When I do that job synchronously, all works fine, but when I do it in async, I have some random errors. At every test, the errors come randomly.
The only thing I see that could go wrong, is they all execute the same function addGroupStringToDictionary.
Here is the function :
private bool addGroupStringToDictionary(string typeName)
{
//int processCount = await Task.Run<int>(() =>
//{
GroupedListStrings groupElt = this.listGrouppedStrings.FirstOrDefault(x => x.Type == typeName.ToUpper());
if (groupElt != null)
{
List<string> listStringInGroup = groupElt.ListStrings;
foreach (string line in listStringInGroup)
{
try
{
if(typeName== "IfcLocalPlacement($")
{
typeName = "IfcLocalPlacement";
}
var type = Type.GetType("Ifc."+typeName);
if (typeName == "IfcPropertySingleValue" || typeName == "IfcDirection" || typeName == "IfcSiUnit" || typeName == "IfcQuantityLength" || typeName == "IfcQuantityArea" || typeName == "IfcQuantityVolume" || typeName == "IfcQuantityWeight")
{
try
{
object instance = Activator.CreateInstance(type, line);
this.addToListDictionary((IfcElement)instance);
}
catch
{
}
}
else if (typeName == "IfcOpeningElement")
{
try
{
object instance = Activator.CreateInstance(type, line, this.listDictionaries, this.DictionaryBolts);
this.addToListDictionary((IfcElement)instance);
}
catch
{
}
}
else
{
try
{
object instance = Activator.CreateInstance(type, line, this.listDictionaries);
this.addToListDictionary((IfcElement)instance);
}
catch
{
}
}
}
catch
{
this.addError(line);
}
}
this.listGrouppedStrings.Remove(groupElt);
this.reportProgressImport();
}
//return 100;
//});
this.reportProgressImport();
return true;
}
The catch got 1-2 times over a bit more than 1 million lines.

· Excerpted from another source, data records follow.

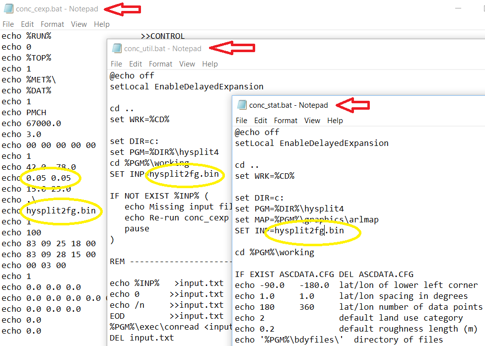485x346 pixels.
Task: Open View menu in conc_util.bat window
Action: pyautogui.click(x=187, y=64)
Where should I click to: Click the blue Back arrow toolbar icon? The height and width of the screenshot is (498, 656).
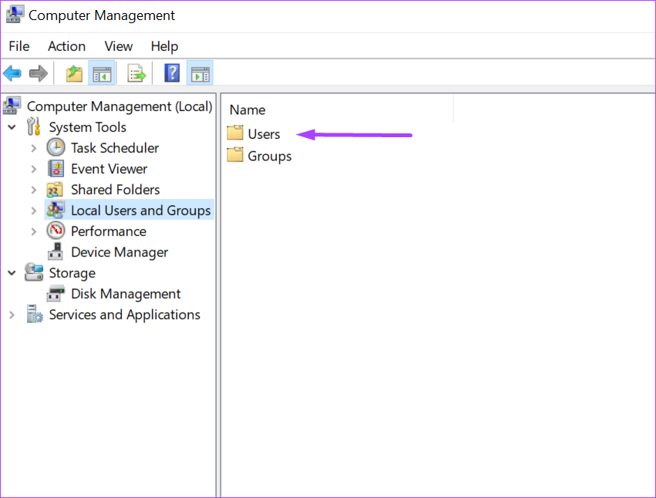pyautogui.click(x=12, y=74)

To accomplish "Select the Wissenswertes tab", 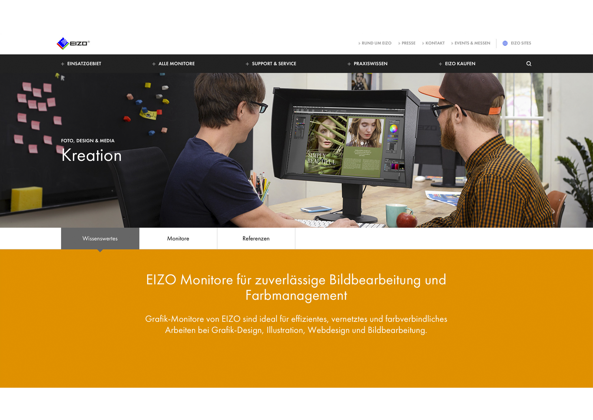I will (x=100, y=238).

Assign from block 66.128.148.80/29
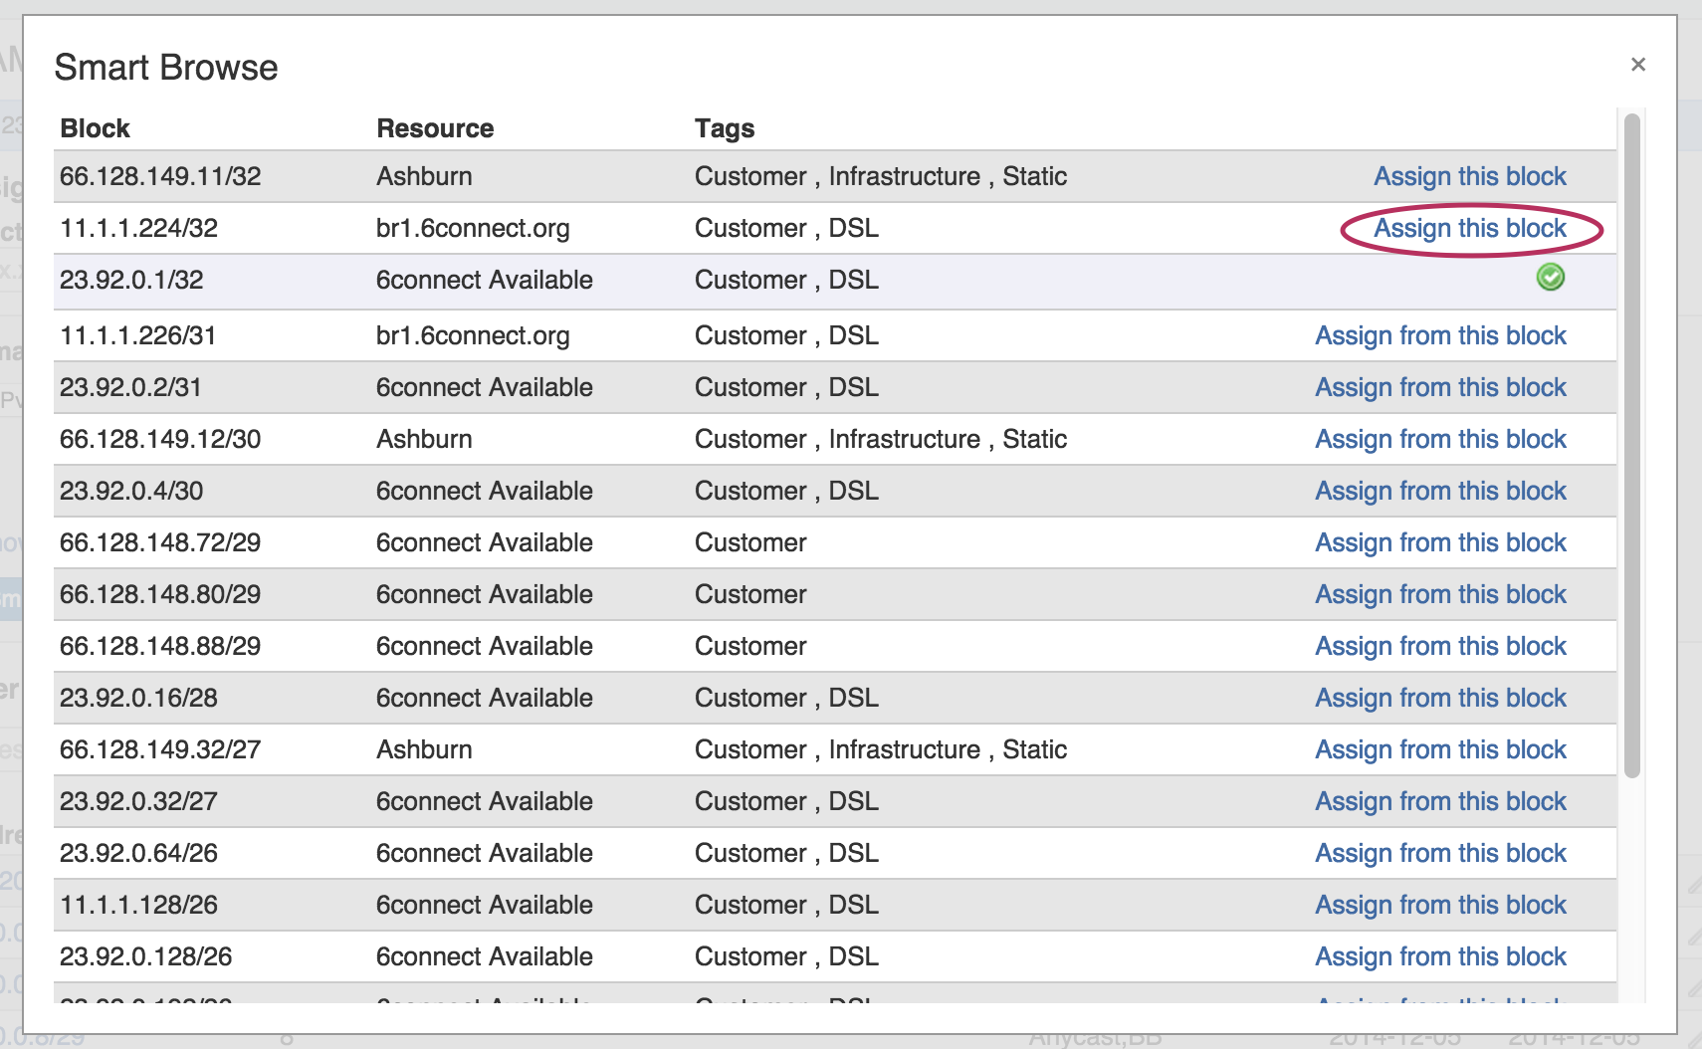1439,595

At each test the errors come randomly.
Is it possible that running the function simultaneously from several async methods, this is what causes the problem?
Here is the addToListDictionary function :
private void addToListDictionary(IfcElement elt)
{
if(elt.ErrorFound)
{
this.listReadButError.Add(elt);
return;
}
string type = elt.GetType().ToString();
if (elt is IfcRepere)
{
type = "Ifc.IfcRepere";
}
else if (elt is IfcRepereType)
{
type = "Ifc.IfcRepereType";
}
else if (elt is IfcPhysicalSimpleQuantity)
{
type = "Ifc.IfcPhysicalSimpleQuantity";
}
else if (elt is IfcProfileDef)
{
type = "Ifc.IfcProfileDef";
}
else if (elt is IfcGeometricRepresentationContext)
{
type = "Ifc.IfcGeometricRepresentationContext";
}
GroupDictionary group = this.ListDictionaries.FirstOrDefault(x => x.Name == type);
if(group==null)
{
group = new GroupDictionary { Name = type };
this.ListDictionaries.Add(group);
}
group.ListElements[elt.ID] = elt;
if (elt is IfcMechanicalFastener)
{
IfcMechanicalFastener bolt = (IfcMechanicalFastener)elt;
this.DictionaryBolts[bolt.Tag] = bolt;
}
else if(elt is IfcProject)
{
this.listProjects.Add((IfcProject)elt);
}
else if(elt is IfcElementAssembly ifcAss)
{
this.DictionaryIfcElementAssemblies[ifcAss.Key] = ifcAss;
}
}
Also some additive information about my ListDictionaries :
private List<GroupDictionary> listDictionaries = new List<GroupDictionary>();
public List<GroupDictionary> ListDictionaries { get { return this.listDictionaries; } set { this.listDictionaries = value; } }
And the class GroupDictionary
public class GroupDictionary
{
string name { get; set; }
public string Name { get { return this.name; } set { this.name = value; } }
public ConcurrentDictionary<int, IfcElement> ListElements = new ConcurrentDictionary<int, IfcElement>();
public GroupDictionary()
{
}
}
I made different GroupDictionary because as soon as I don't need one of them, I delete it to free space.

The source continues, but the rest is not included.